HEED winners, including Adelphi University, Cornell University, and The University of Texas at Arlington (UTA), have implemented innovative programs and initiatives to create a more inclusive and equitable space for individuals with disabilities.
Within its larger commitment to DEI, Adelphi University has invested heavily in support systems for students with disabilities through its Student Access Office (SAO). Due to a rise in accommodation requests, the SAO recently opened a new state-of-the-art testing center that features soundproof walls, accessible seating options, assistive technology, and private rooms. Since its launch, nearly 2,000 exams have been administered in the center.
In addition, Adelphi has bolstered accessibility throughout physical spaces on campus. These efforts include the installation of talking kiosks in dining areas for those with sensory disabilities and lift systems in restrooms for individuals with limited mobility. The university also launched an events accessibility web page as a resource for university partners when planning events on campus to ensure they adhere to universal design and accessibility standards. Additionally, Bridges to Adelphi is a multifaceted campus resource that supports neurodiverse students in overcoming academic, social, and vocational challenges through mentorship, community support, and training opportunities.
Cornell University supports neurodiverse students through a number of vital initiatives and programs. The institution recently appointed a specialized advisor who has created workshops and programs to assist this group of students, including an intra-campus partnership to organize the inaugural Neurodiversity Celebration Week in 2023, the goal of which was to raise awareness.
Cornell also offers tailored programs to help neurodiverse students leverage their strengths while addressing potential obstacles to their well-being and academic success.
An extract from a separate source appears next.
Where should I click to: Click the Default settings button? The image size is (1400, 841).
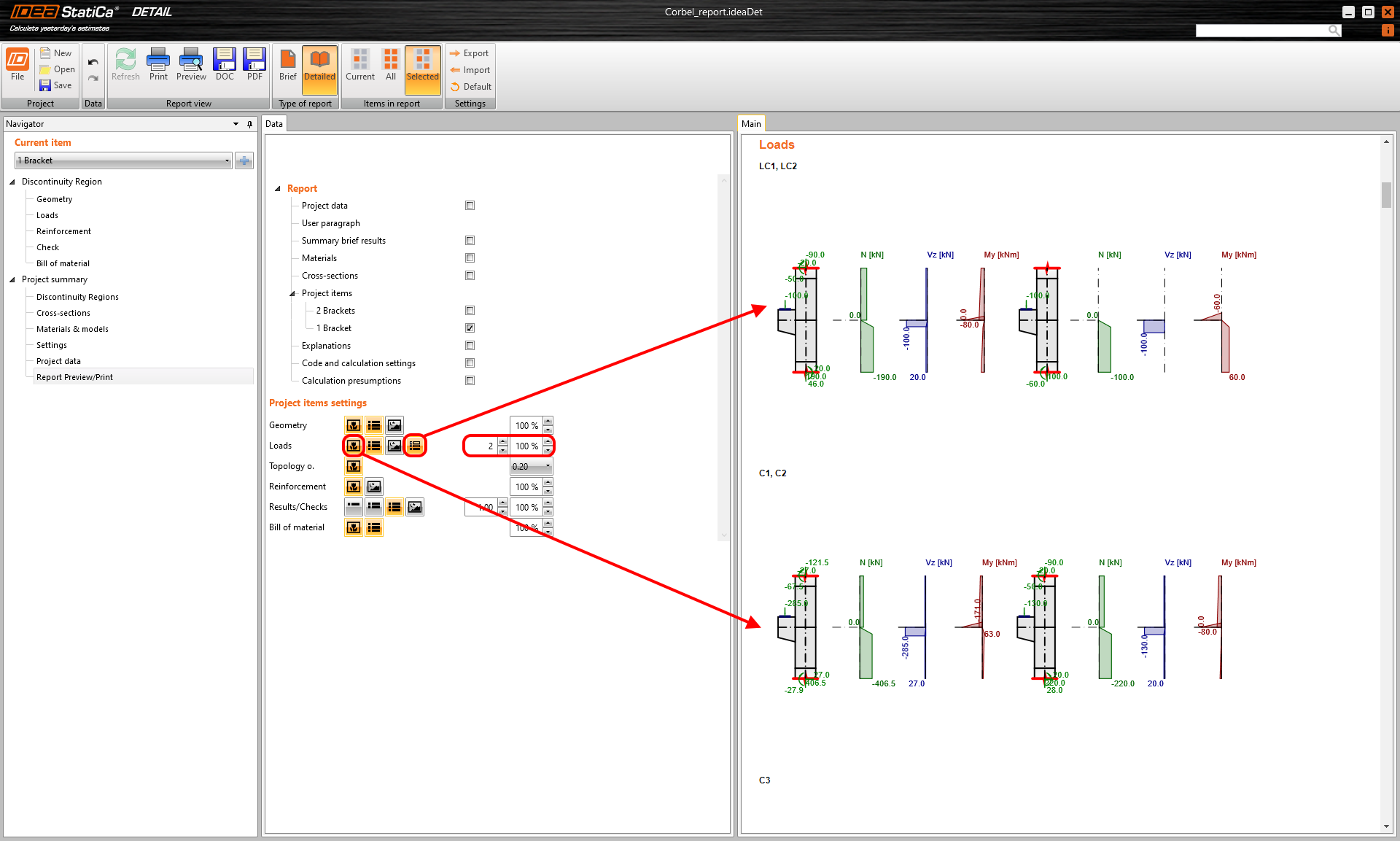click(471, 87)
These inclusive efforts are integrated across various campus units, providing resources, one-on-one support, and engagement opportunities through initiatives like the weekly Autism Social Group, the monthly Neurodiversity Dialogues, and discussions with neurodiversity ambassadors.
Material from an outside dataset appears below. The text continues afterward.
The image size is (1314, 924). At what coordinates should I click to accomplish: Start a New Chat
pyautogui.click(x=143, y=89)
As part of its efforts to support students with disabilities, the UTA Student Access & Resource Center and Career Development Center have partnered with Texas Working Off-Campus: Reinforcing Knowledge and Skills Internship Program, a statewide initiative that matches college students with paid internships. Lasting a minimum of eight weeks, the internships help them gain career readiness skills, increase their confidence in career decisions, and establish professional networks. Through this collaboration, UTA is developing a Reverse Job Fair for the coming years in which students with disabilities will sit at tables displaying their professional information while employers
visit and engage with them directly.
In addition to its support of students with disabilities, UTA hosts Mavericks with Disabilities, an employee resource group that works to advance disability-focused DEI on campus. The group advocates for accessibility and disability reform at the school, creates a sense of community among employees with disabilities, and organizes and supports campus events to raise awareness and understanding surrounding disability.●
This article was published in our November/December 2023 issue.